There is a great deal to be said for the difference between an application that was built to perform a function, and then had an API added to it, as compared to an application designed to be an API. The Tolven platform is the latter. What this means for the application developer is more function, less complexity.

Security and Performance

In addition to all the clinical and functional credentials presented in Tolven’s paper, it is concluded by answering two oft-overlooked questions. How secure is this data? and, Will it be fast in production? In short, the answers are quite and probably.  Tolven takes a proven, layered approach to encryption and data protection. And, to the credit of the designers, the implementation has some configuration with regard to what data is encrypted and what is not. 

Again, one can observe the difference between an application that had web-based communications added on later in life versus one that was engineered to communicate securely over the network from the beginning. Once more, Tolven is the latter. As far as performance is concerned, Tolven took the time to carry out a benchmark using ubiquitous Amazon Elastic Cloud resources and published the results. 

Having this baseline performance metric is a great way to start measuring one's own instance of Tolven, but it is no guarantee of performance. As Dr. Tom Jones of Tolven once said to me, “Tolven is not a toy.” When using a system that has vast configurability, one can always find a way to degrade performance. Tolven has taken great pains to attest to the performance of a properly configured system, but your mileage may vary.


In conclusion, Tolven has taken a fresh look at health informatics and engineered a platform to allow providers and developers alike to focus on the patient, as an individual and the owner of their own data and personal health and wellness requirements. This fundamental shift in the health information ecosystem - specifically person-focused platform thinking - is beginning to gain traction. 

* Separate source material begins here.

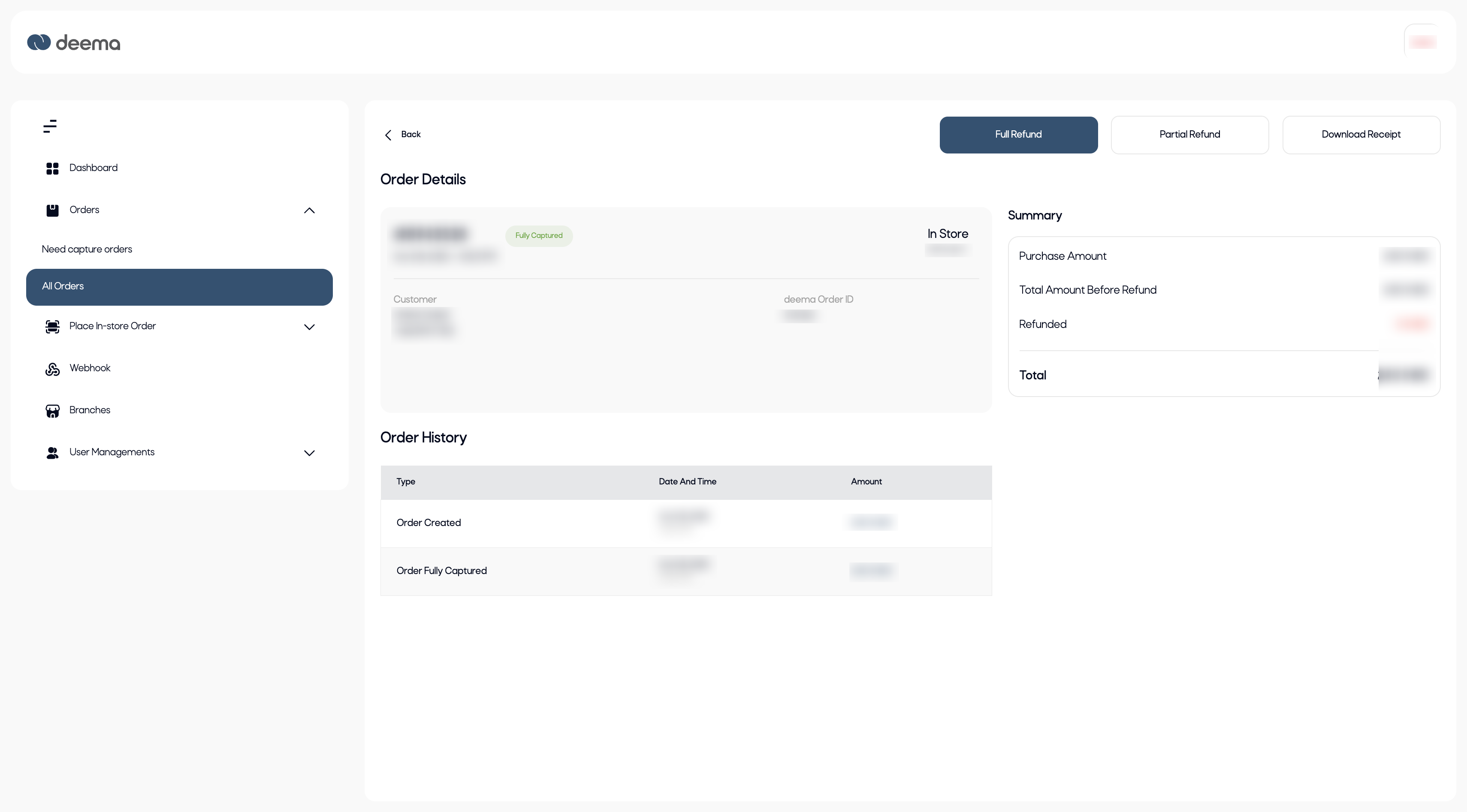Viewport: 1467px width, 812px height.
Task: Click the Full Refund button
Action: (1018, 135)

This concept, and approach, has just been validated by VetAdvisor, the the nation’s expert in veteran-centric holistic care. VetAdvisor wanted to expand their outreach and services for military veterans re-entering civilian life. They needed a platform that would enable them to accompish this. After extensive study of case management tools, as described in this article, they found out that "like most early EHR/EMR solutions, the case management systems excelled at collecting, storing and reporting on data, but lacked many of the engagement mechanisms we needed."

According to Paul Handly, CTO of VetAdvisor, "we wanted a platform that would help us build and maintain a personal relationship with the veterans that we serve." He adds that "we quickly determined that Customer Relationship Management suites (CRMs) are at their core personal relationship management systems designed to get customers to buy products and services, and to facilitate customer engagement, would be perfect in a coaching context."

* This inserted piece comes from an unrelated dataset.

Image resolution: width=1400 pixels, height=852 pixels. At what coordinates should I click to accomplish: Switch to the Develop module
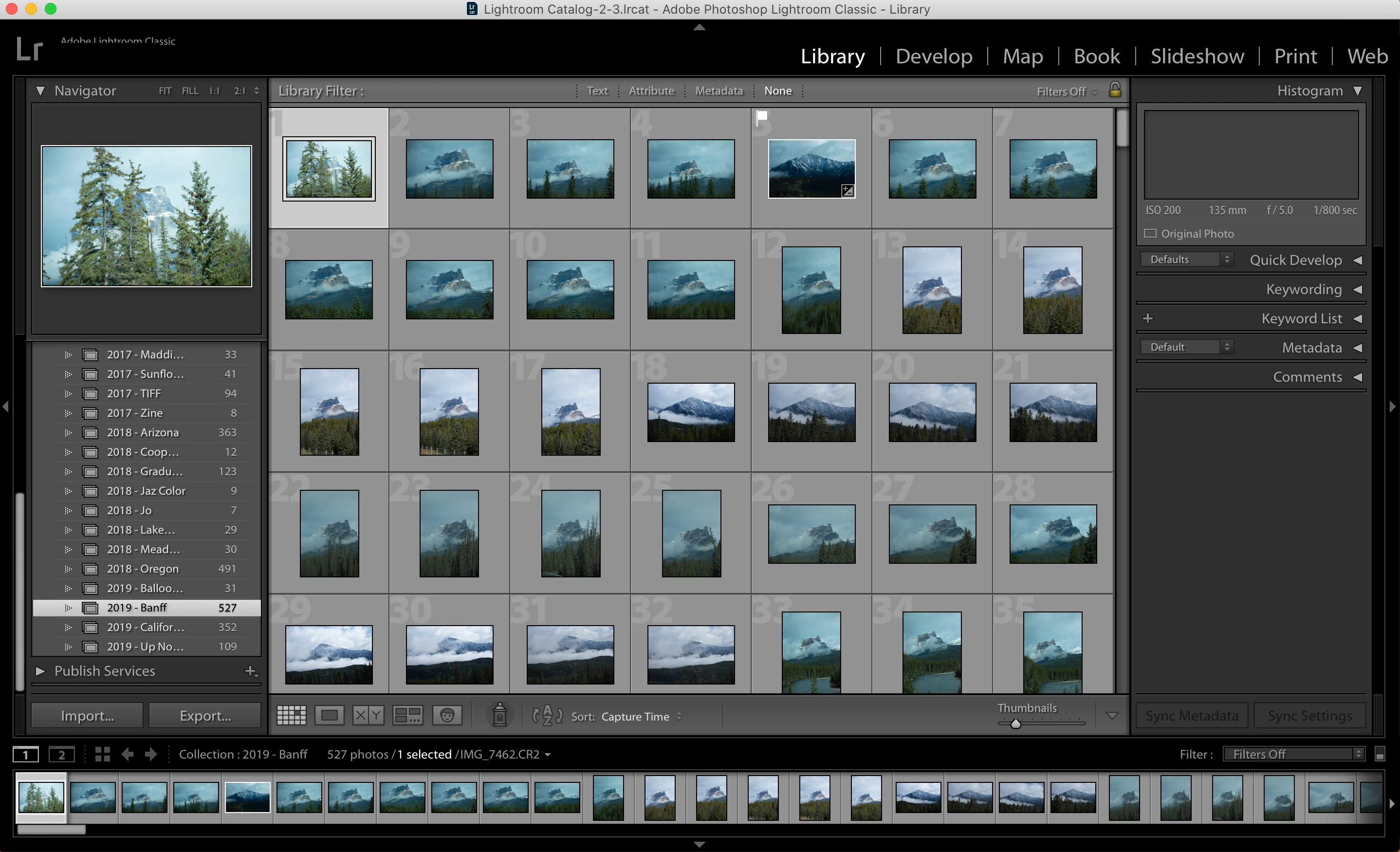click(x=934, y=56)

VetAdvisor selected SugarCRM, an open source leader in the CRM sector as their core engagement platform. According to Handly, "because SugarCRM is open source, we were able to quickly change the sales focus of the workflows and reports to better fit our social services mission." He says that "within a few months of the project start, we were able to stand up a fully functional coaching platform that acted as the central node in a web of services chosen specifically for their ability to safely and efficiently support our veteran focused coaching services." The platform, which VetAdvisor calls the Veteran Relationship Management platform (VRM), has allowed them to achieve "significant operational efficiencies with the adoption of a systems approach to coaching," allowing their coaches "to save hundreds of hours each year which directly translates to several hundred additional veterans receiving coaching with the same number of VetAdvisor coaches."

Holistic care projects, like VetAdvisor, coexist perfectly in the ecosystem envisioned by the Tolven team. Clinical data captured in the specialized front-end applications, can be securely stored in the Tolven database by means of the API. Person-focused apps that store data in Tolven effectively supercharge the clinical information they capture with useful longitudinal consolidation, interoperability, and vast analytical potential.